• **Aim of the task**:
Within the records that follow, restate exactly the lines from the line with "Given: Select the 3δ toolbar button" down to the line with "This screenshot has width=1232, height=957.", including both. Omit the pictures.

• **Input records**:
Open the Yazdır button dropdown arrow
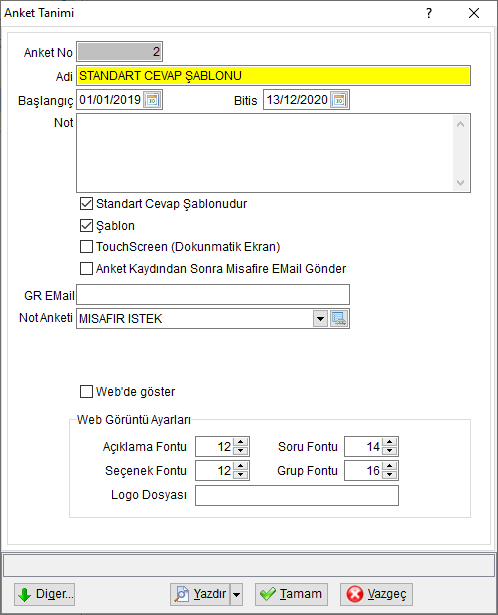 pos(236,594)
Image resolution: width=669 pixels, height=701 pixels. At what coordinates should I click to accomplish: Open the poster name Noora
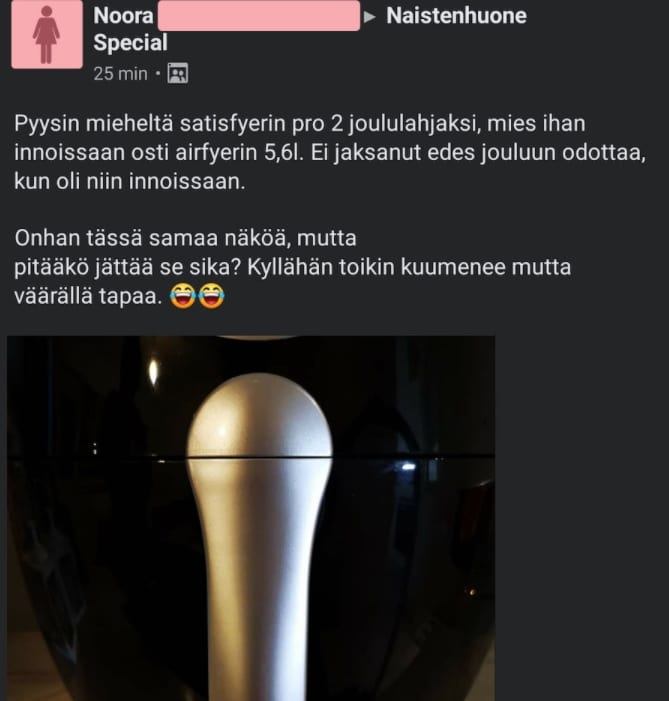point(123,16)
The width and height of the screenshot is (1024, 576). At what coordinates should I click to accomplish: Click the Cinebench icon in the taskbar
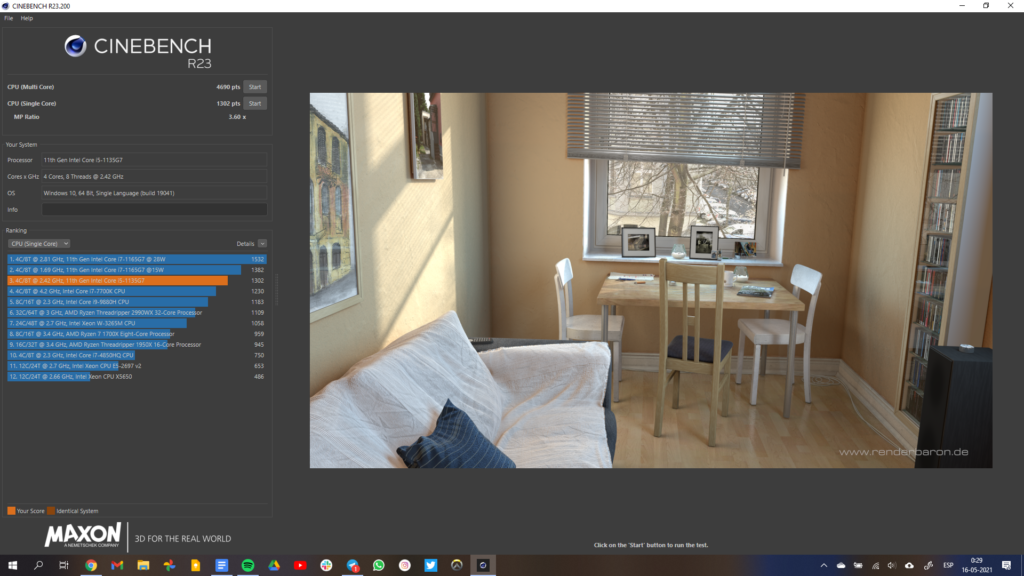[482, 565]
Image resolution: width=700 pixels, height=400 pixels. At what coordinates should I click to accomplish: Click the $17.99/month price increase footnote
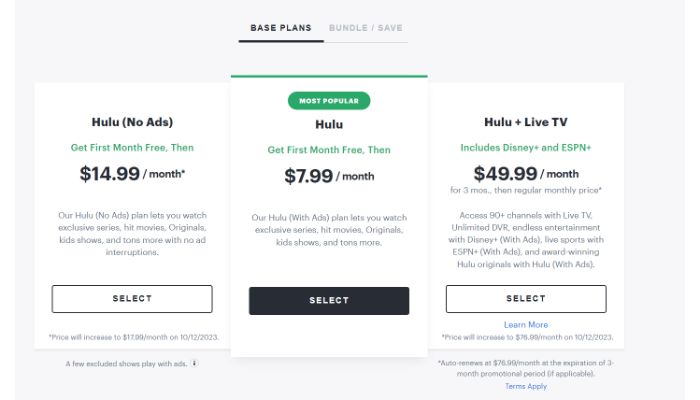coord(132,337)
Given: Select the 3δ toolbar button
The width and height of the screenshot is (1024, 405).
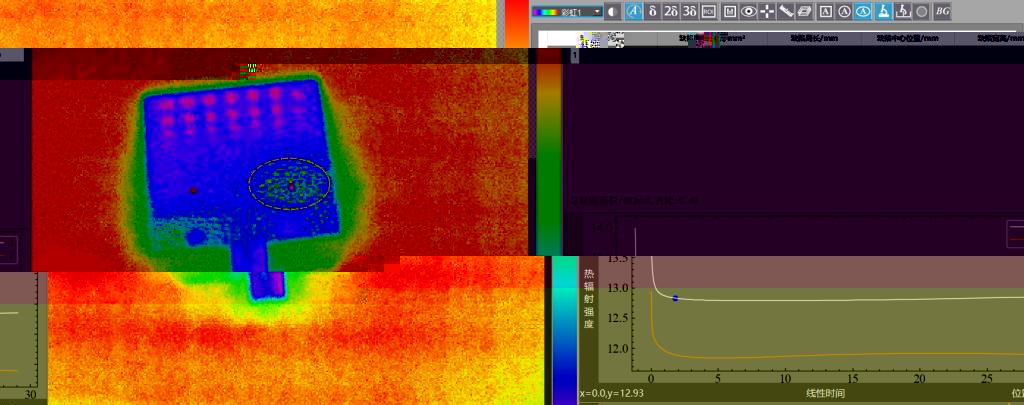Looking at the screenshot, I should tap(689, 11).
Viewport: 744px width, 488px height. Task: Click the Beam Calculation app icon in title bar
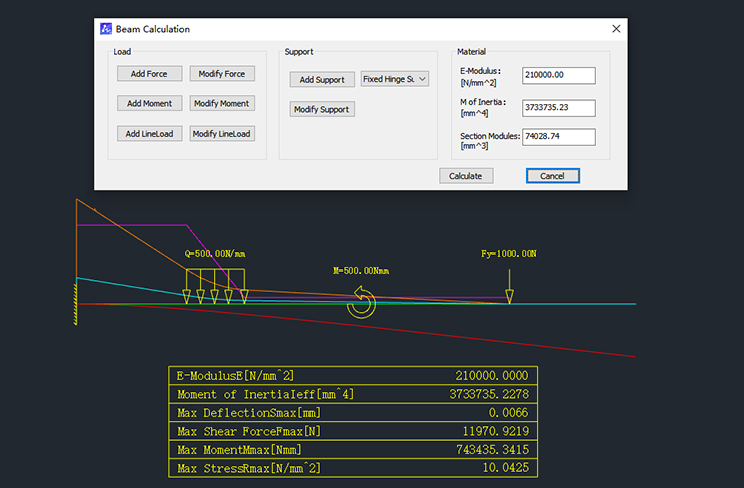tap(106, 30)
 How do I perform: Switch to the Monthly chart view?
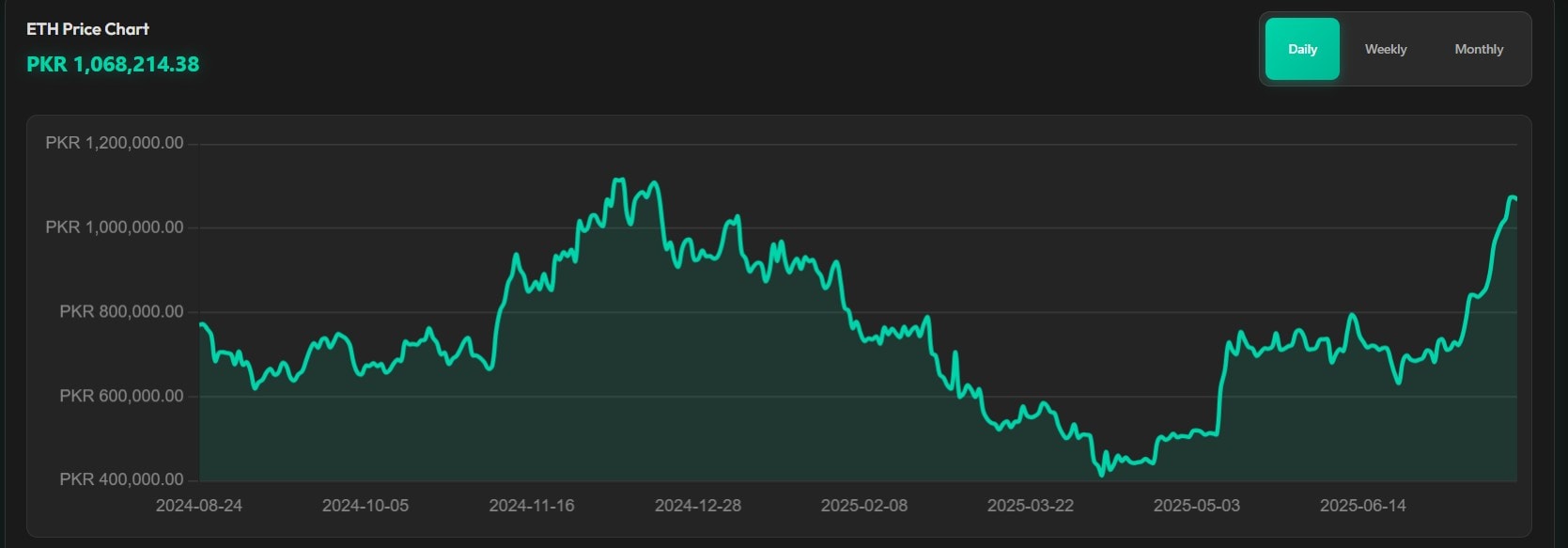(1479, 49)
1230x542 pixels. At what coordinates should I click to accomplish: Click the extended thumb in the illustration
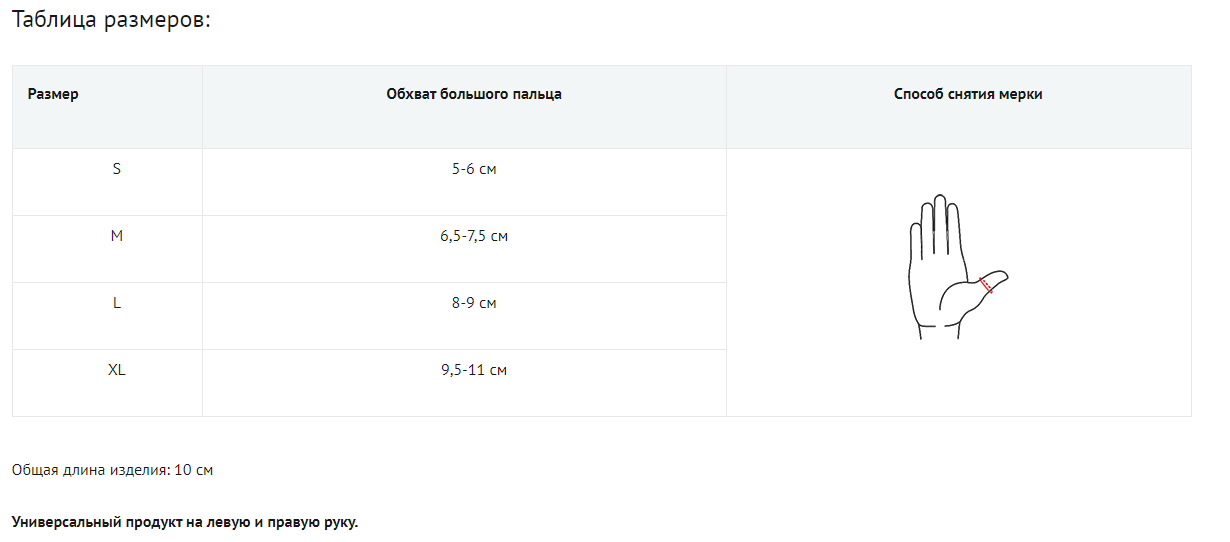click(x=997, y=279)
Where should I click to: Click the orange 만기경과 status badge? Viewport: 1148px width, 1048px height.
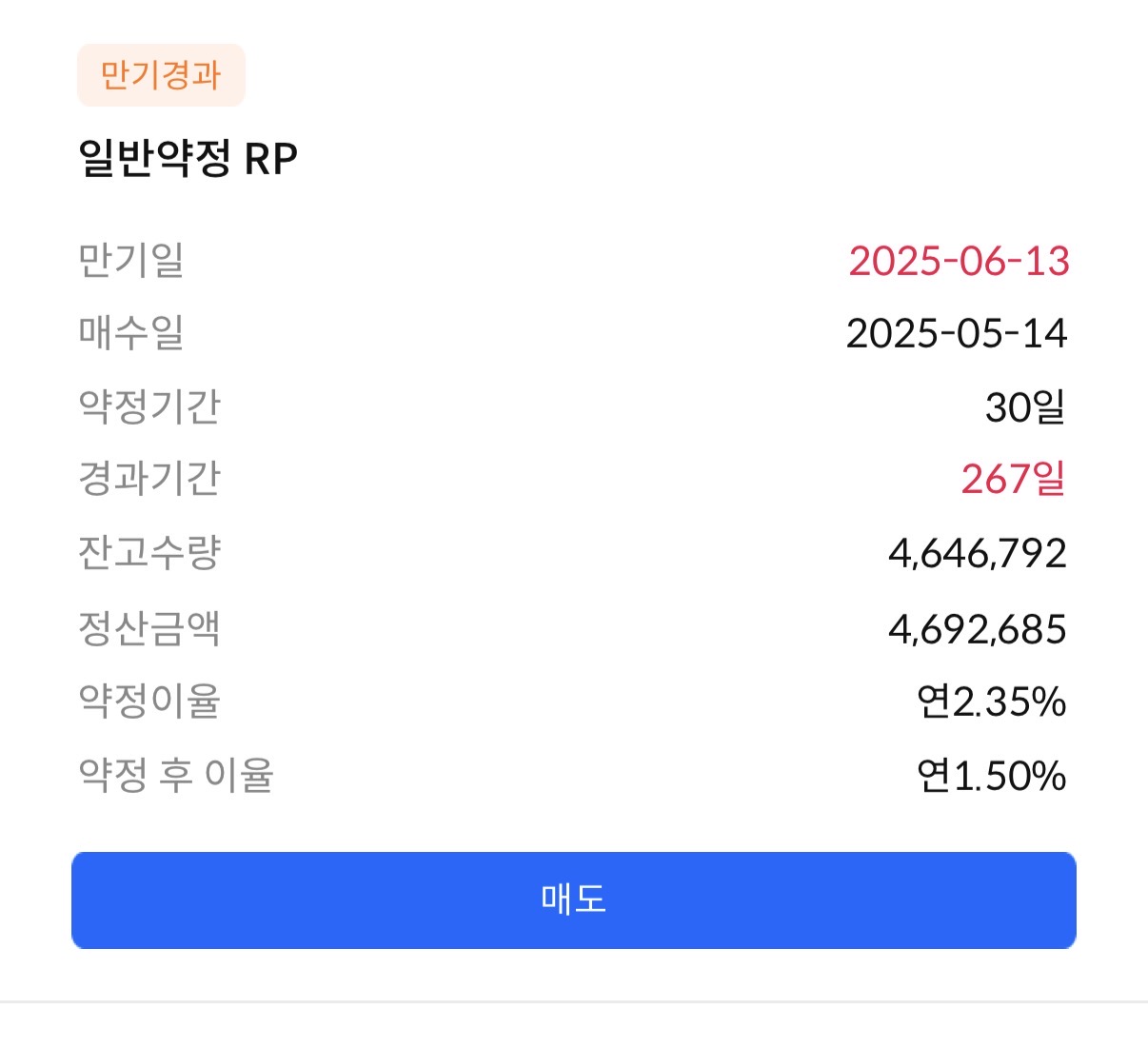click(x=161, y=74)
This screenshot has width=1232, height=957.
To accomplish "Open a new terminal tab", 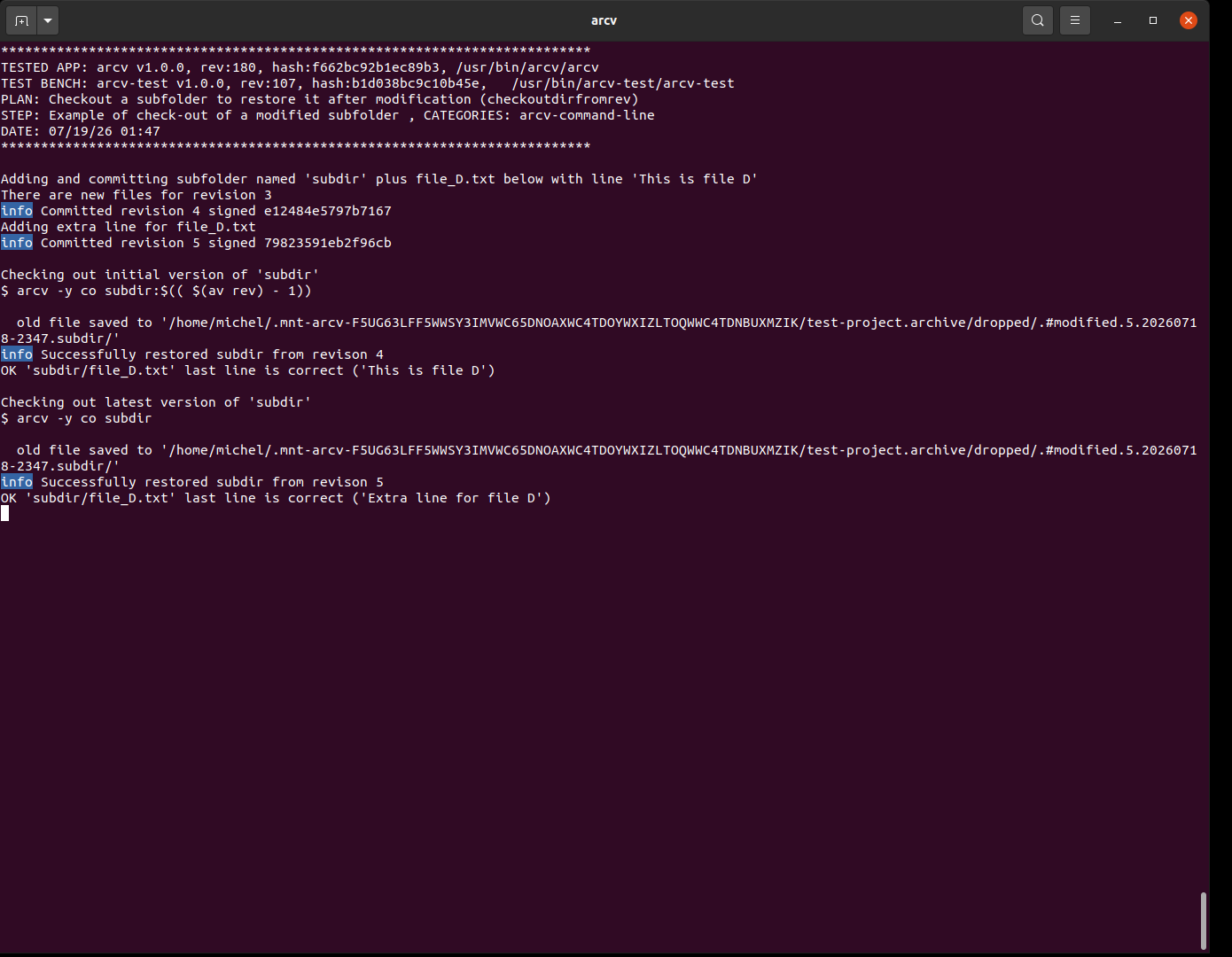I will point(21,20).
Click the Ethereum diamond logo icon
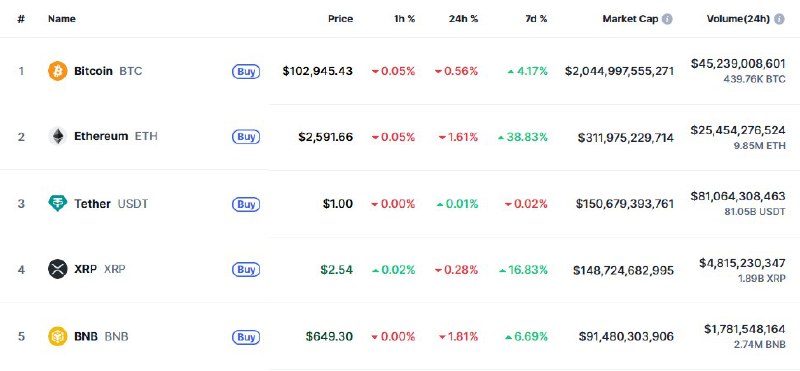 click(58, 136)
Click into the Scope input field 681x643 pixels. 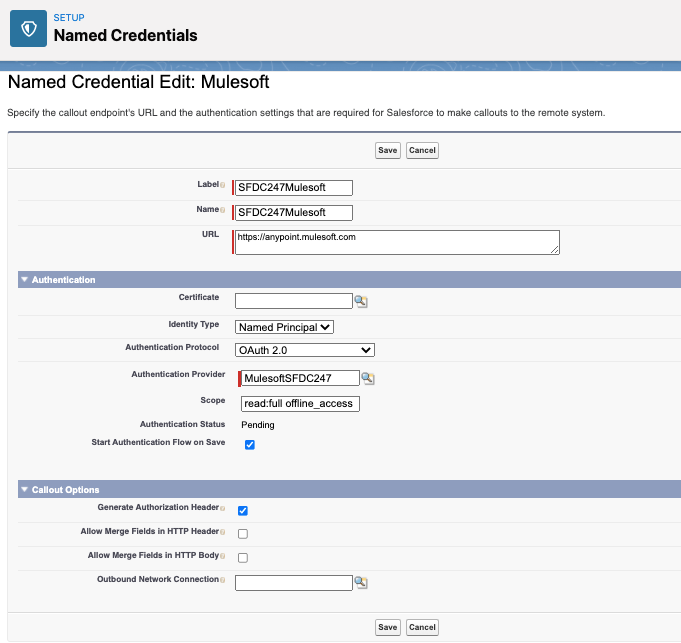pos(300,403)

• **Task answer**:
Given: Select the 3δ toolbar button
The width and height of the screenshot is (1024, 405).
Looking at the screenshot, I should tap(689, 11).
Viewport: 744px width, 488px height. Task: Click the Beam Calculation app icon in title bar
tap(106, 30)
 How do I perform: Switch to the Monthly chart view?
(1479, 49)
1230x542 pixels. At what coordinates should I click to accomplish: Click the extended thumb in the illustration
click(x=997, y=279)
Where should I click to: Click the orange 만기경과 status badge? Viewport: 1148px width, 1048px height.
click(x=161, y=74)
This screenshot has width=1232, height=957.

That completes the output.